Hi all, we've been seeing persistent problems when trying to create hardlinks 
on cephfs; it's returning EXDEV in a way that makes no sense given typical 
POSIX behaviour and ceph documentation. Here's a typical strace of the problem:

        78    13:47:26.572435 
link("/data/db/hdb/data/2023.08.06/table1.0/column1", 
"/data/db/hdb/data/2023.08.06/table1.1/column1") = -1 EXDEV (Invalid 
cross-device link)
        78    13:47:26.577661 write(1, 
"{\"time\":\"2025-03-03T13:47:26.577z\",\"component\":\"MSVC\",\"level\":\"INFO\",\"message\":\"[eoi-78]
 Retrying in 500 milliseconds\",\"service\":\"eoi\"}\n", 136) = 136
        78    13:47:26.577762 clock_nanosleep(CLOCK_REALTIME, 0, {tv_sec=0, 
tv_nsec=500000000}, NULL) = 0
        78    13:47:27.078037 
link("/data/db/hdb/data/2023.08.06/table1.0/column1", 
"/data/db/hdb/data/2023.08.06/table1.1/column1") = 0

We try creating a link, get EXDEV, wait 500 milliseconds, then try the same 
operation again and it succeeds.
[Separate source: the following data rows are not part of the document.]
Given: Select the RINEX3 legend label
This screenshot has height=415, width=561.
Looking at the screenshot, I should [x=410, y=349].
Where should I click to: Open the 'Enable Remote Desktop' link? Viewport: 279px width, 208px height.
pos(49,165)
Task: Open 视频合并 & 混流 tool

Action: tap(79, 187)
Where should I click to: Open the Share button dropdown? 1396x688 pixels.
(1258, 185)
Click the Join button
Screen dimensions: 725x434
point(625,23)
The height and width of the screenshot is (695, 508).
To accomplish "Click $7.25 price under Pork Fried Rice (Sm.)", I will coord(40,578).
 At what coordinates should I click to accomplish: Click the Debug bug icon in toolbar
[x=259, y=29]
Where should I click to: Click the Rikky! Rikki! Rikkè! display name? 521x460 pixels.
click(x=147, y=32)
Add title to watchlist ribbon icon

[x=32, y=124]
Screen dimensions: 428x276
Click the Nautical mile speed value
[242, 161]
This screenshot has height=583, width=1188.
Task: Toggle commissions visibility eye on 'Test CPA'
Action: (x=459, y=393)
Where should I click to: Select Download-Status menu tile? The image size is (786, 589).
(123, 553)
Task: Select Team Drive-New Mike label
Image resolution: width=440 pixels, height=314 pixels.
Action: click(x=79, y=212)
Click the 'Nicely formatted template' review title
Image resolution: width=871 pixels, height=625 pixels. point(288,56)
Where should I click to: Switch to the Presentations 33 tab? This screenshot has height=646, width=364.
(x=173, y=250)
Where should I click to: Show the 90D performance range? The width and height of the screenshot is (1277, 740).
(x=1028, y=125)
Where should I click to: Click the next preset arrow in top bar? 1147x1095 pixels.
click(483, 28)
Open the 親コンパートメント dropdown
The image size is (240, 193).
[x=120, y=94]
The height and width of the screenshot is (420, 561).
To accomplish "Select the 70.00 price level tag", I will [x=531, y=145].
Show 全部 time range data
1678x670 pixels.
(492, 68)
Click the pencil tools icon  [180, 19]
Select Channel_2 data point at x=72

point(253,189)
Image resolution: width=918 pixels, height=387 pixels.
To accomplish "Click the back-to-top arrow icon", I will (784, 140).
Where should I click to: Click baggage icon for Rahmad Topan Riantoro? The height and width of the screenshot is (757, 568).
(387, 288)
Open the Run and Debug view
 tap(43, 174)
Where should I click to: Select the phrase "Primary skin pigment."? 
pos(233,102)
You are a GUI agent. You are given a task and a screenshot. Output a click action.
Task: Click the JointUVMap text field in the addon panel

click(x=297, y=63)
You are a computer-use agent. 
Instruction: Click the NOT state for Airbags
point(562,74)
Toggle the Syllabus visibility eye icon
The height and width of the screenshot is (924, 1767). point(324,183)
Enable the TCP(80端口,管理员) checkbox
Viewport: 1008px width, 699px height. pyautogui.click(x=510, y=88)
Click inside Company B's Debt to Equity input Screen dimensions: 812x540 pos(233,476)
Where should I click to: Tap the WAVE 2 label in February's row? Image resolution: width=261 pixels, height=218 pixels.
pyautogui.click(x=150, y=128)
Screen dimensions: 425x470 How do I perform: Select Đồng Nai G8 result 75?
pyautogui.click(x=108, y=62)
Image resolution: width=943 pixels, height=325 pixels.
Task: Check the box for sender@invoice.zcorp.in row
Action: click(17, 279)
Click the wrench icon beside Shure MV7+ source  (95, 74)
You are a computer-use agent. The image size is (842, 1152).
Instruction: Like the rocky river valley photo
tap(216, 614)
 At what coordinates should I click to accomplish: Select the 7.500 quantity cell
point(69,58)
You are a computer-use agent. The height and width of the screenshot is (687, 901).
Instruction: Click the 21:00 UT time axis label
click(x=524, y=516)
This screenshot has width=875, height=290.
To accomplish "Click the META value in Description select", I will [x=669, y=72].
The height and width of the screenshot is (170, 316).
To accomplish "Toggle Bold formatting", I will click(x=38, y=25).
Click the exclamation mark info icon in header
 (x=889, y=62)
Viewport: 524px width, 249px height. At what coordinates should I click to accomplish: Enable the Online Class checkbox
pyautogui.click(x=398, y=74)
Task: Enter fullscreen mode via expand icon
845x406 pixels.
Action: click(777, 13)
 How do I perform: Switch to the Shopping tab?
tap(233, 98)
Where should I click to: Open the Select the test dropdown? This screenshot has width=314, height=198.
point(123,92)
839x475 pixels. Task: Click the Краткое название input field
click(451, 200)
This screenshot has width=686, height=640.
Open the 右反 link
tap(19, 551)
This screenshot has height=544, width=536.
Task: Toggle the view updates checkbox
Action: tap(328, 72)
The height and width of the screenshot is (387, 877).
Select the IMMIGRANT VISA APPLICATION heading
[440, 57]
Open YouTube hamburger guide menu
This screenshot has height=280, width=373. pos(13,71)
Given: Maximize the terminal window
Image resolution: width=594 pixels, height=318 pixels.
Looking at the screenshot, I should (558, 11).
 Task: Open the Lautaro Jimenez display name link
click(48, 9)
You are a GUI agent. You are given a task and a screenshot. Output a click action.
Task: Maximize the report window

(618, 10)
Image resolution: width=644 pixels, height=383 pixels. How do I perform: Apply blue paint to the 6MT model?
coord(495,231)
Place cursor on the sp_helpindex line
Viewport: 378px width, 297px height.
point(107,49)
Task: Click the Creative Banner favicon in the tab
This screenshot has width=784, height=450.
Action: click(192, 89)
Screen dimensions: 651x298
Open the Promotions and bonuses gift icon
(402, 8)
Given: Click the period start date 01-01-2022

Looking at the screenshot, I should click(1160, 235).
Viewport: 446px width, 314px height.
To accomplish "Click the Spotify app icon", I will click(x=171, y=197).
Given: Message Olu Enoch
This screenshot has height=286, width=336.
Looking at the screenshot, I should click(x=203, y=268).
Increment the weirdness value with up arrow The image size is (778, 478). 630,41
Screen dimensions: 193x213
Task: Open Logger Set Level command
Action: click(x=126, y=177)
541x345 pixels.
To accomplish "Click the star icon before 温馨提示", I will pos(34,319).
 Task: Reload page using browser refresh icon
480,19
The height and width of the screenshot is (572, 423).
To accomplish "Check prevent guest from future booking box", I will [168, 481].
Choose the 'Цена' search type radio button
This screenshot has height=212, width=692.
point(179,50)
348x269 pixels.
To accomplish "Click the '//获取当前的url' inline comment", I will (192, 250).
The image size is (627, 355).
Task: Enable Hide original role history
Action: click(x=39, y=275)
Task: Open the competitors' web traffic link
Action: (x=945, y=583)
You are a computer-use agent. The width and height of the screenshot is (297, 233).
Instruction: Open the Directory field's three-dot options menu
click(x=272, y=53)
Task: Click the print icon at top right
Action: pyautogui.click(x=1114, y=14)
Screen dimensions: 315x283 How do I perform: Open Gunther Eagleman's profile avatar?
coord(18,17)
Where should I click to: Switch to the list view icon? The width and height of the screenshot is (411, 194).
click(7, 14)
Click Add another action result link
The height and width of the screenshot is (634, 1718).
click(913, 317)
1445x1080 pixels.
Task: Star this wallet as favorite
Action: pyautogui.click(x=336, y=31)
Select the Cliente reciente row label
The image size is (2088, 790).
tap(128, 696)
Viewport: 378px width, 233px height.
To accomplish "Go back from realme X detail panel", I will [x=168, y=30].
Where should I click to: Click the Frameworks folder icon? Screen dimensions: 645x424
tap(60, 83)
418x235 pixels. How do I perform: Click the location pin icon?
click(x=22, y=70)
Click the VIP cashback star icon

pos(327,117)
The link and its target are both on the same 
cephfs mount (/data/db/hdb in this case), so the normal POSIX 'linking between 
filesystems' explanation doesn't apply.  I've looked through the ceph client 
and server code and from what I've seen EXDEV is only returned in a couple of 
other situations: linking between snapshots, and linking across quotas. Neither 
snapshots nor quotas were in use here, and if they were the culprit it seems 
unlikely the automatic retry would have worked. Web searches on EXDEV errors in 
ceph have also proven to be a dead end. My best guess, although it's not a very 
good one, is that stale MDS cache data is somehow involved -- in one case the 
issue reportedly got much worse after increasing (!) the MDS memory limit.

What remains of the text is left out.